** START OF Text shown **

The function of the Perkins tubes 32 is to transfer thermal energy from the nonwetted chamber 28 to the wetted chamber 26. This thermal energy must be transferred without significant temperature loss when the Perkins tube is operating in a high centrifugal force field. This requirement can only obtain if the internal evaporative heat transfer coefficient in the Perkins tube is high in the non-wetted chamber 28 and if the internal condensing heat transfer coefficient in the Perkins tube is high in the wetted chamber 26.
Internal condensing heat transfer coefficients on bare metal surfaces are normally high and increase under the influence of a centrifugal force field by the one-fourth power of the force field when expressed as the number of gravities. If a portion of the internal heat transfer surface is covered by liquid then, in this area, the internal condensing heat transfer coefficient is very low since all nonmetal liquids act, by comparison, as insulators. As a consequence, the amount of liquid water 52, FIG. 3, must not cover more than about 25% of the internal condensing area of the Perkins tube. This small amount of liquid is not sufficient to permit the Perkins tube to transport practical quantities of thermal energy under normal gravity conditions. This is because the friction slope characteristic in terms of inches of slope per foot of length of liquids flowing in open channels is an order of magnitude greater than the maximum depth of liquid water 52 when the Perkins tube is transporting practical amounts of thermal energy. At the centrifugal force fields of 100 to 200 times those of normal gravity at the radial location of the Perkins tubes, which are typical of the force fields of practical compact rotary evaporative coolers of this invention, the flow of liquid water 52 from the condenser section to the evaporator section is more than sufficient to sustain practical amounts of thermal energy. This is because the friction slope is inversely proportional to the force field expressed by the number of gravities.
The internal evaporative heat transfer coefficient can only be made large in high centrifugal force fields by means of porous metallic surface 54, FIG. 3. This surface must be metallurgically bonded to the entire inside surface of the Perkins tube evaporator section located in the nonwetted chamber 28 and it must be capable of wicking the liquid water 52 around the entire inner surface of Perkins tube 32 in sufficient quantity to provide the mass flow of vapor required by the thermal requirements of the compact rotary evaporative cooler. The quantity of liquid that can be transported by the porous surface is determined by the mean size of the pores and the thickness of the surface, and the wicking ability of the porous surface is determined by the mean pore size.

** END OF Text shown **
** START OF Available data **

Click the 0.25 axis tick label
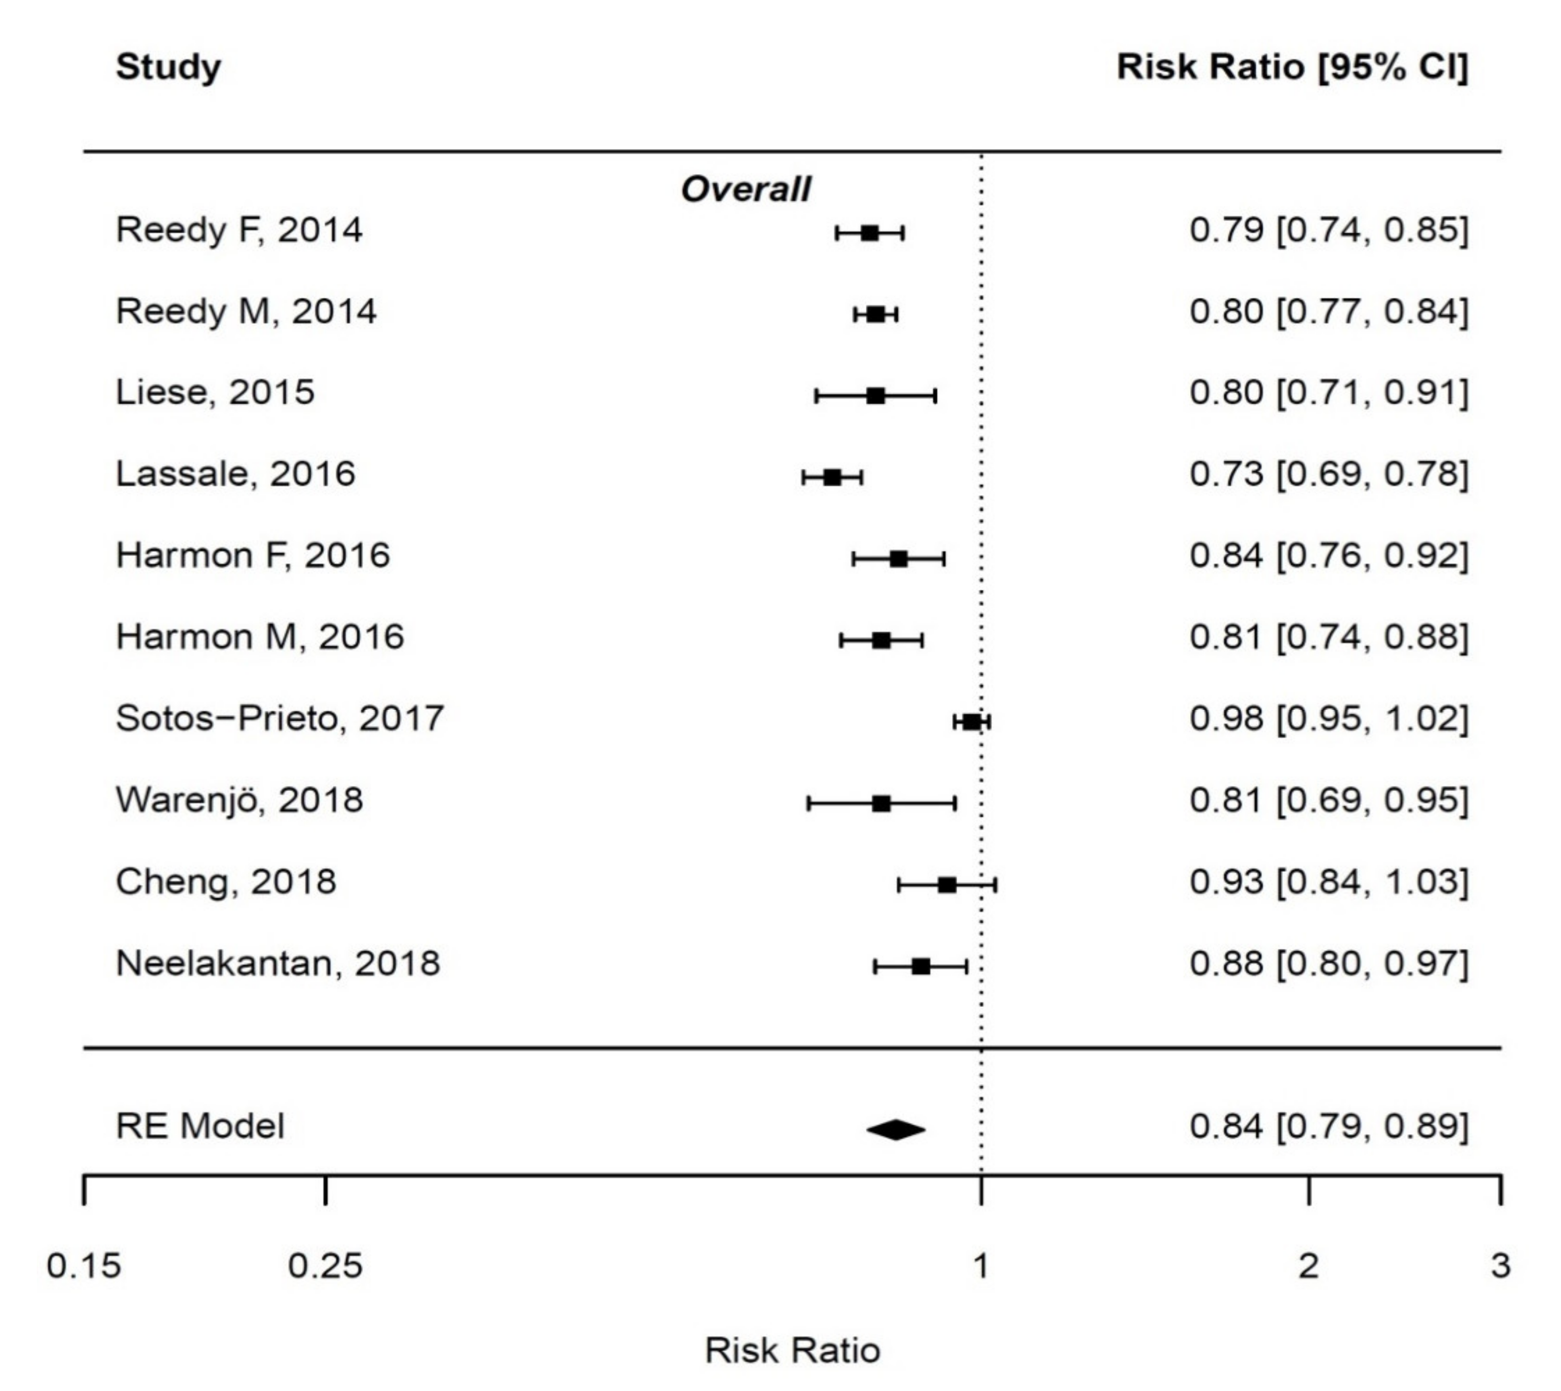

** END OF Available data **

- _Work instructions_
Write out the Perkins tube passage between "The internal evaporative heat transfer coefficient can" and "mean pore size.", inclusive. Work from the Perkins tube passage alone.

- _Output of the task_
The internal evaporative heat transfer coefficient can only be made large in high centrifugal force fields by means of porous metallic surface 54, FIG. 3. This surface must be metallurgically bonded to the entire inside surface of the Perkins tube evaporator section located in the nonwetted chamber 28 and it must be capable of wicking the liquid water 52 around the entire inner surface of Perkins tube 32 in sufficient quantity to provide the mass flow of vapor required by the thermal requirements of the compact rotary evaporative cooler. The quantity of liquid that can be transported by the porous surface is determined by the mean size of the pores and the thickness of the surface, and the wicking ability of the porous surface is determined by the mean pore size.